Retaining most of the fuselage structure, the wings were replaced with shortened SZD-30 Pirat wings of 10.6 m span. The 50 kg heavier wings required structural modifications to the fuselage and the adoption of undercarriage legs from a PZL-126 Mrówka, main landing gear wheels from the SZD-51 Junior and tail landing gear from the PZL-104 Wilga.

Construction began at Yalo in 1987 and by December 1989 the aircraft was almost ready, with only the engine covers missing, painting and other small parts required. The first short flights over Bemowo airport were carried out then. A proper, but still unofficial, flight was carried out in July 1990, but it was not until 9 December 1990 that the first AT-1 was officially flown by Maciej Aksler.

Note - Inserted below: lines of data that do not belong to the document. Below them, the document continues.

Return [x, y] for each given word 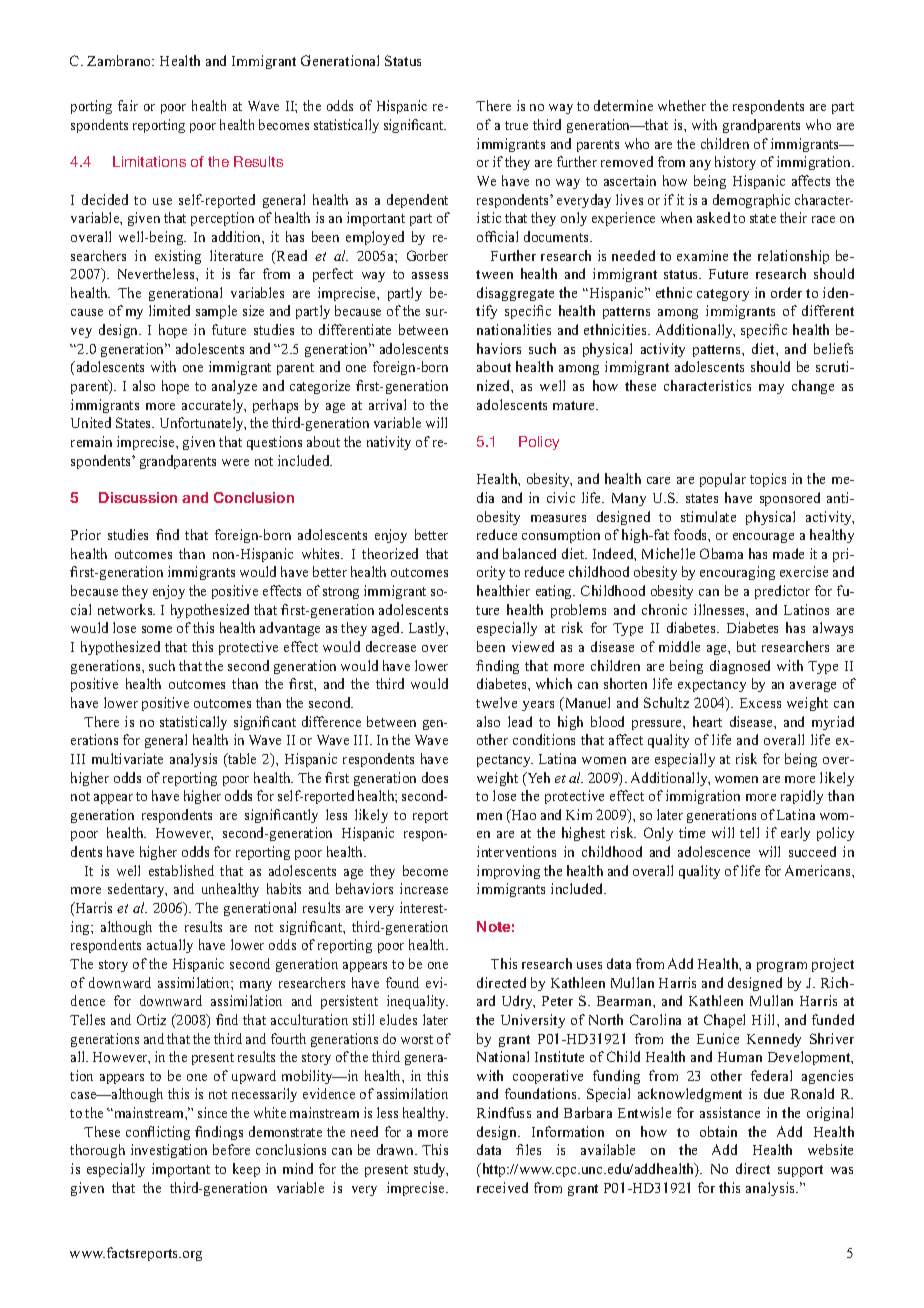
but [746, 646]
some [157, 629]
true [516, 125]
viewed [533, 646]
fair [128, 105]
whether [682, 105]
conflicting [158, 1133]
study [431, 1170]
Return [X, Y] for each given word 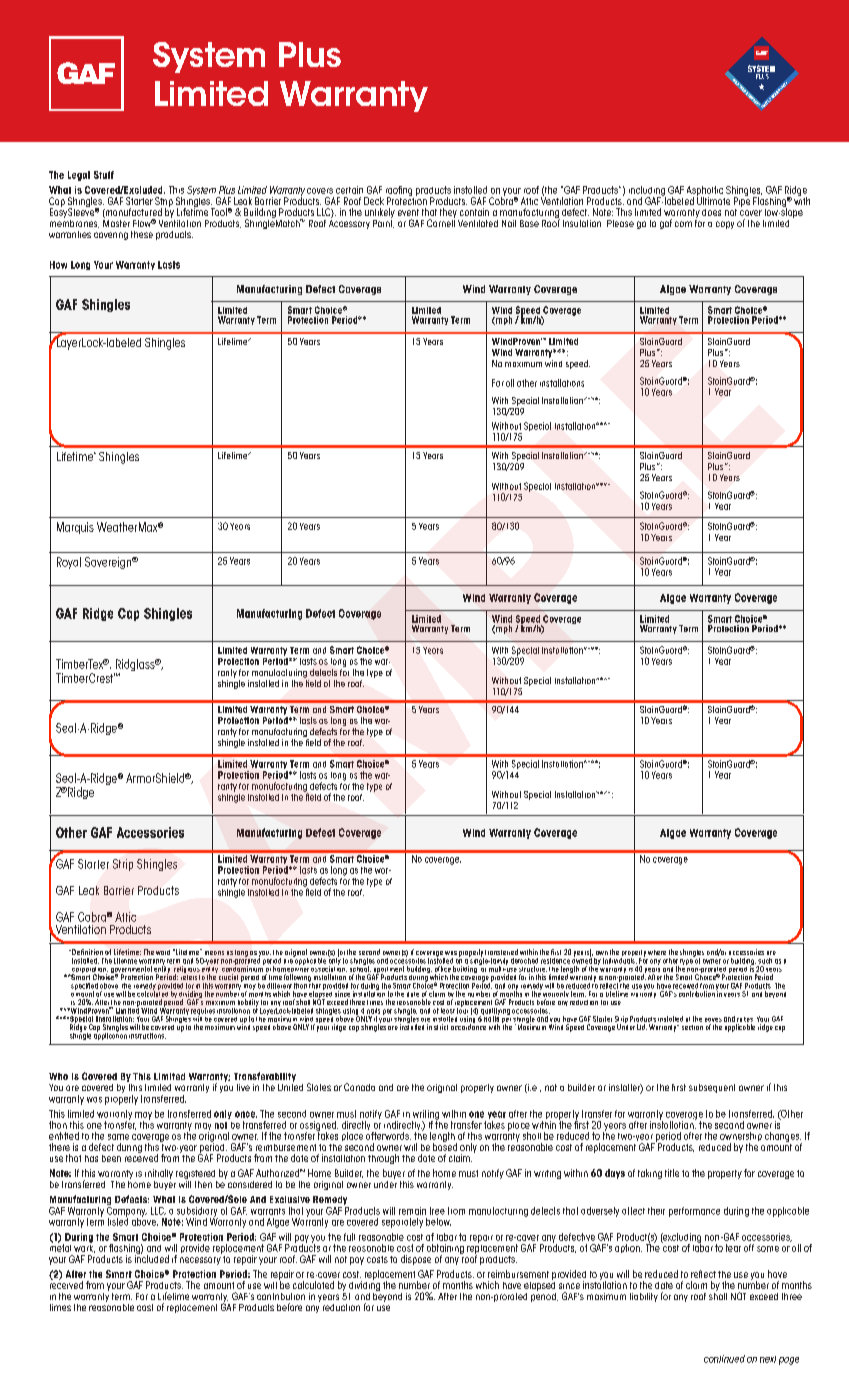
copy [725, 225]
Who [58, 1076]
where [657, 952]
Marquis [75, 528]
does [711, 212]
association [329, 968]
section [692, 1027]
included [152, 1258]
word [163, 952]
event [408, 212]
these [142, 234]
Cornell [441, 222]
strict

The AT-1 is a single-seat wooden low wing monoplane, with fabric and plywood skinning. Initially flown with an open cockpit a canopy was later installed. Controls are entirely conventional, including a small fin with large rudderand similar construction to the wings. The tailwheel undercarriage has single leaf main undercarriage legs.

==Operational history==

Initially used as intended, for recreational flying, the AT-1 was also used for banner-towing and forest fire-patrol from 1993 to 1996. The original AT-1 is currently stationed at the Pilski Aero Club.